━━━━━ RECORDS SUPPLIED ━━━━━

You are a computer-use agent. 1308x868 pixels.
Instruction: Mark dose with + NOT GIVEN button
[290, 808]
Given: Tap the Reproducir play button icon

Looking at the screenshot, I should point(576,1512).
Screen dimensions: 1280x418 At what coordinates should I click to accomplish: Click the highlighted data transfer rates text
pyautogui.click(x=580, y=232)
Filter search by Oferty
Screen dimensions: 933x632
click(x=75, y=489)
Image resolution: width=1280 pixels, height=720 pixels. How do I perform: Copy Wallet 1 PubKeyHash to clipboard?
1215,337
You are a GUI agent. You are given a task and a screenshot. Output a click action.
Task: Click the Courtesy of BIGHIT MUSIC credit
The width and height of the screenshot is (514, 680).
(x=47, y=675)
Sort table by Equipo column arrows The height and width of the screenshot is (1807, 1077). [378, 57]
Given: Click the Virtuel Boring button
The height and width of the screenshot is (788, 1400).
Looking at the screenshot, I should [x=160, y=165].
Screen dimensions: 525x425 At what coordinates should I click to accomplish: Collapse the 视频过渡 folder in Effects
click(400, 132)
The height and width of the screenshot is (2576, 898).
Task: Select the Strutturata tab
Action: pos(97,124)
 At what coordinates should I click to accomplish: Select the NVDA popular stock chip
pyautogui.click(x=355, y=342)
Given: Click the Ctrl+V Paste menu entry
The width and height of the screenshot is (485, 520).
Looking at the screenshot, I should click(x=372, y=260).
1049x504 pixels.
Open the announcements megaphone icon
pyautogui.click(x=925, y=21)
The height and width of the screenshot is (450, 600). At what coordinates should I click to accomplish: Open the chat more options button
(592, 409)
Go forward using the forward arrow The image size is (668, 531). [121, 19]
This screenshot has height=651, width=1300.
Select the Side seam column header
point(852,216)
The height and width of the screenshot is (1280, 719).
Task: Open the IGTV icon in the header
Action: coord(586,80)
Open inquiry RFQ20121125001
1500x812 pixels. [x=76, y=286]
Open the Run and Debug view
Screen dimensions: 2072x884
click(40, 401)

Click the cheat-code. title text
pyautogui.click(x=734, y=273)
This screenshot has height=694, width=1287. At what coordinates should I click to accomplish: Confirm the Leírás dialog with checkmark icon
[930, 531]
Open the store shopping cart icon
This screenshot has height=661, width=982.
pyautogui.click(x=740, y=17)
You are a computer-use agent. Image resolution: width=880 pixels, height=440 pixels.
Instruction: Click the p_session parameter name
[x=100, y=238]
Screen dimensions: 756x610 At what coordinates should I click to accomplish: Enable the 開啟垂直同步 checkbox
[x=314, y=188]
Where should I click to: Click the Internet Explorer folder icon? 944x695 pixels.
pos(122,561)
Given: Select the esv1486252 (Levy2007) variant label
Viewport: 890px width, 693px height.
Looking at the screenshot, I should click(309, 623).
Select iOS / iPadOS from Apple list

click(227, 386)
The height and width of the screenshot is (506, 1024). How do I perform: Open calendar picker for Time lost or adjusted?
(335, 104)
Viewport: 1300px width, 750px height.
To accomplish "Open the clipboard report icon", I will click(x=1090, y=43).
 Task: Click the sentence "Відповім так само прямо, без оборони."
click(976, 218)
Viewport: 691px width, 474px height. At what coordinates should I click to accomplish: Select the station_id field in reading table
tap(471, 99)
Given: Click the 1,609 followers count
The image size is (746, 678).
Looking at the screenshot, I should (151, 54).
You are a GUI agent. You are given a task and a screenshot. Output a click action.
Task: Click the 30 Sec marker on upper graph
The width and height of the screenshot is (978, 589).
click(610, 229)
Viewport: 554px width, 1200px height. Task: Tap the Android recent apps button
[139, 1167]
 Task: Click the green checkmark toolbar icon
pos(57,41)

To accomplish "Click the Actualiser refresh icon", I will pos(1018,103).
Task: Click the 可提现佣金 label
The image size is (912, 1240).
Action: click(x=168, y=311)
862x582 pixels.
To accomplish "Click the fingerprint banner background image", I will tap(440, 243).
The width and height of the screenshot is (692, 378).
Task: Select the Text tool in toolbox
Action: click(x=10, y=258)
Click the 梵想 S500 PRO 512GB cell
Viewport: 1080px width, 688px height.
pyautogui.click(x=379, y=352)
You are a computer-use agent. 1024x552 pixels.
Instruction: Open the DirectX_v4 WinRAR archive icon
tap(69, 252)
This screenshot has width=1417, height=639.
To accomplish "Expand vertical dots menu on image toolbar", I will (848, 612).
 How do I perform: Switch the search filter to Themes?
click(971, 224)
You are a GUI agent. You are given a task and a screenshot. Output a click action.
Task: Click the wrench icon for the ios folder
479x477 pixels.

━━━━━

**WHAT NEEDS TO BE DONE:** Return all lines from the material that contain "label".

**ANSWER:**
Given: Select the esv1486252 (Levy2007) variant label
Task: Click the 可提现佣金 label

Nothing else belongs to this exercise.